▶ Objective: Output the following records exactly as they appear below, starting with the line that contains "You are a computer-use" and ending after the line that contains "point(431,436)".

-- Records provided start --

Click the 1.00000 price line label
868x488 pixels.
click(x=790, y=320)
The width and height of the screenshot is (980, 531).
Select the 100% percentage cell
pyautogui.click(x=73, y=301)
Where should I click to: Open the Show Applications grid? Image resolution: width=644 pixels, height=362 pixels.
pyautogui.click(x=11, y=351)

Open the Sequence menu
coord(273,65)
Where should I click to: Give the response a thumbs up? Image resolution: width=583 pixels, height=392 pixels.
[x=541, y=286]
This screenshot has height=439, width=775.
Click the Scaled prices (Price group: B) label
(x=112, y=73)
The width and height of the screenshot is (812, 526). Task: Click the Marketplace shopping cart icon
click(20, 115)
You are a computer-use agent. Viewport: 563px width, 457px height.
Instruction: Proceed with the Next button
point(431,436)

-- Records provided end --
-- Records provided start --

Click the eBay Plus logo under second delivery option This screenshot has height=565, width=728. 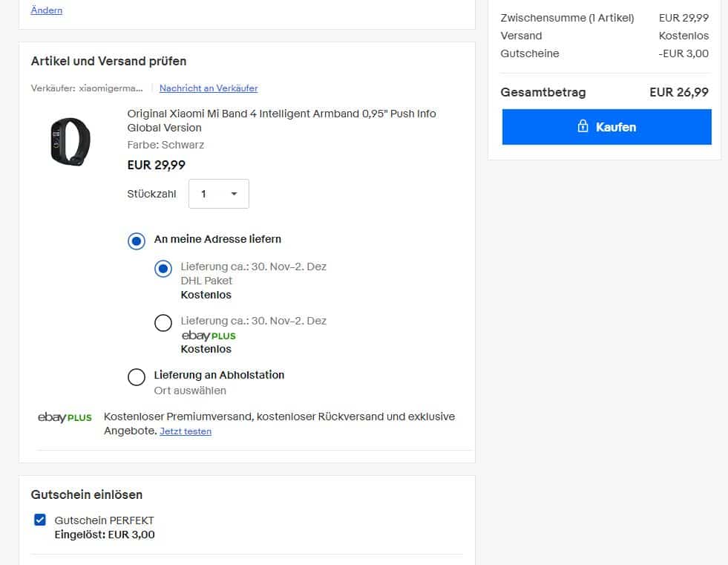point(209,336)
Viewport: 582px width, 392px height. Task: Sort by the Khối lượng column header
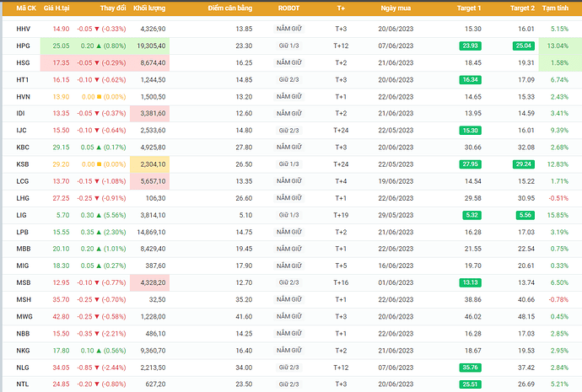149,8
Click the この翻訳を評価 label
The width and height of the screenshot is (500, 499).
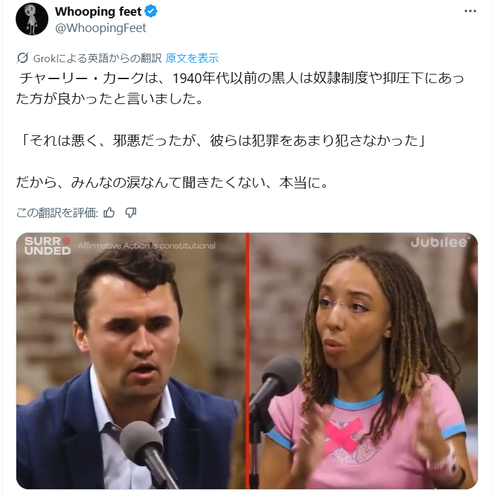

-- Records provided end --
-- Records provided start --

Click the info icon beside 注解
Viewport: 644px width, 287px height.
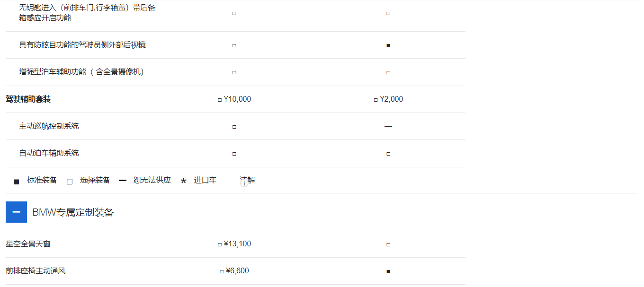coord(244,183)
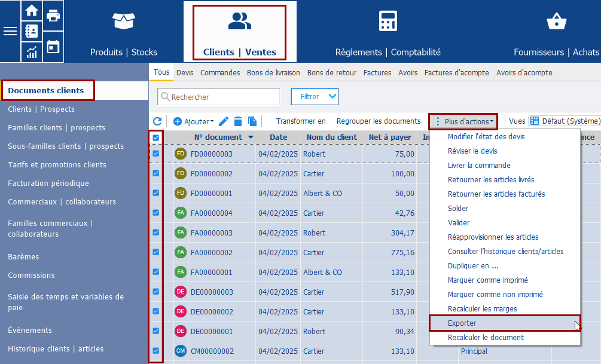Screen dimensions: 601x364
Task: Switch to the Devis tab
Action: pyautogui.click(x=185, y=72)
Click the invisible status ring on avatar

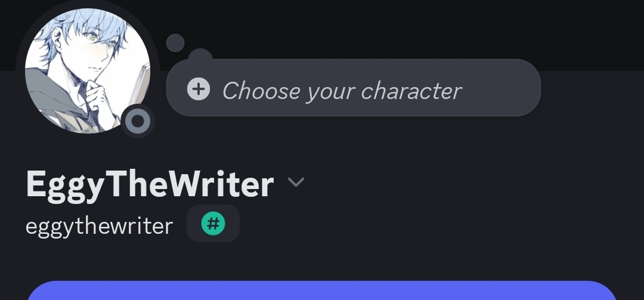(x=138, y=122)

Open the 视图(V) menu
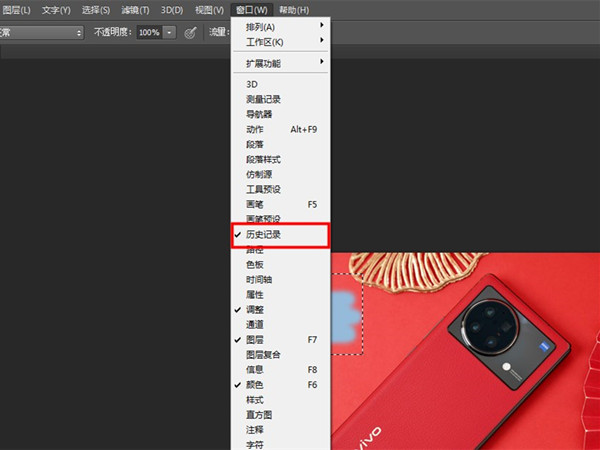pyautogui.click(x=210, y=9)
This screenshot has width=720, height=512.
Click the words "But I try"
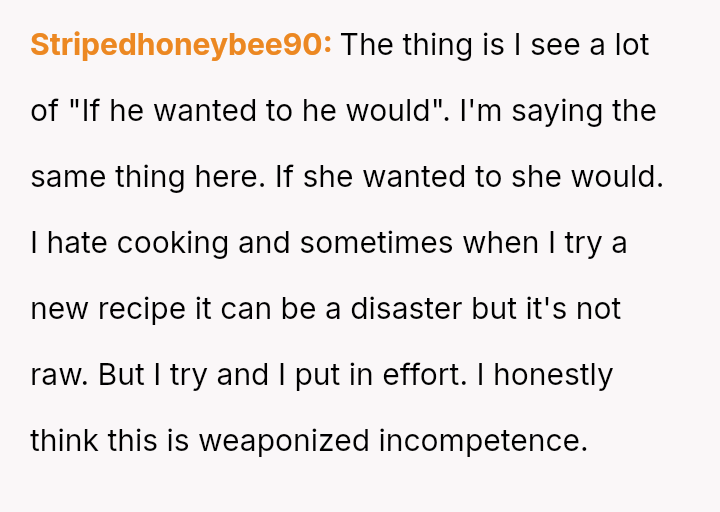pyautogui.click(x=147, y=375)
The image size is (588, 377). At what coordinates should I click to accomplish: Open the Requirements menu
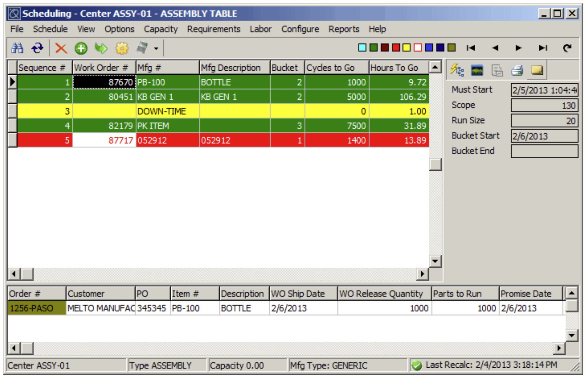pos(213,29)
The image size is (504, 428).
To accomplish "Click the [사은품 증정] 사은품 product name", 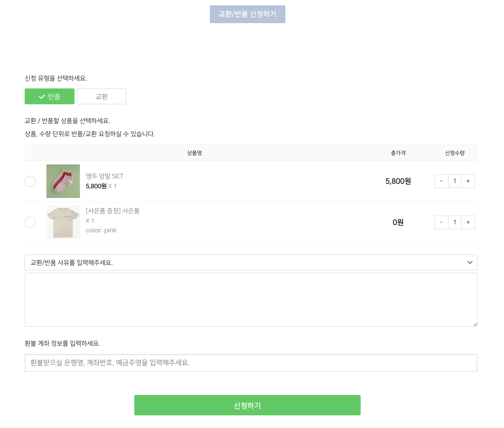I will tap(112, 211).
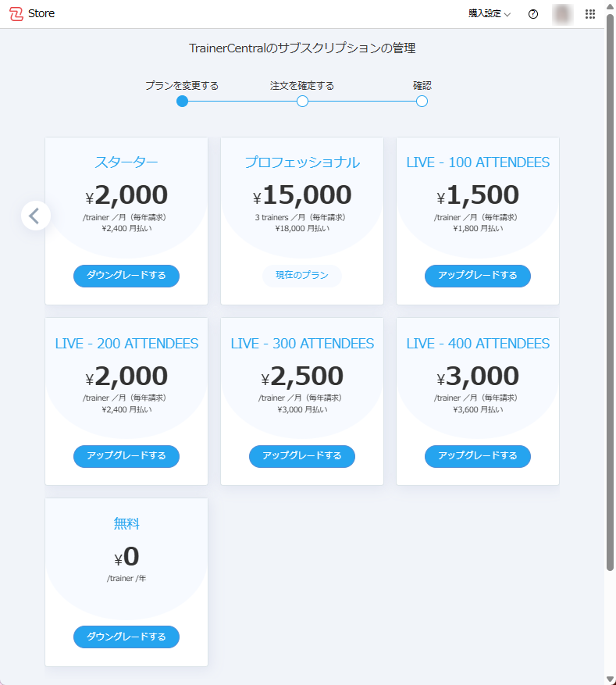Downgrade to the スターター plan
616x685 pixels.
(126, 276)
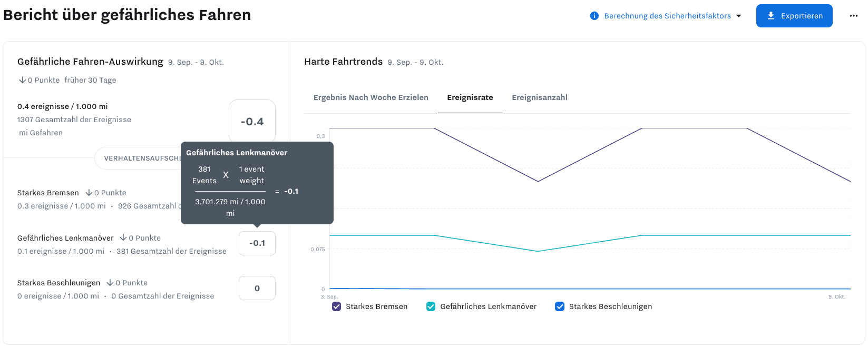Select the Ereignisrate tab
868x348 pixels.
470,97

-- Records provided end --

▶ Full response:
You are a computer-use agent. Viewport: 563px width, 457px height.
Instruction: Proceed with the Next button
point(431,436)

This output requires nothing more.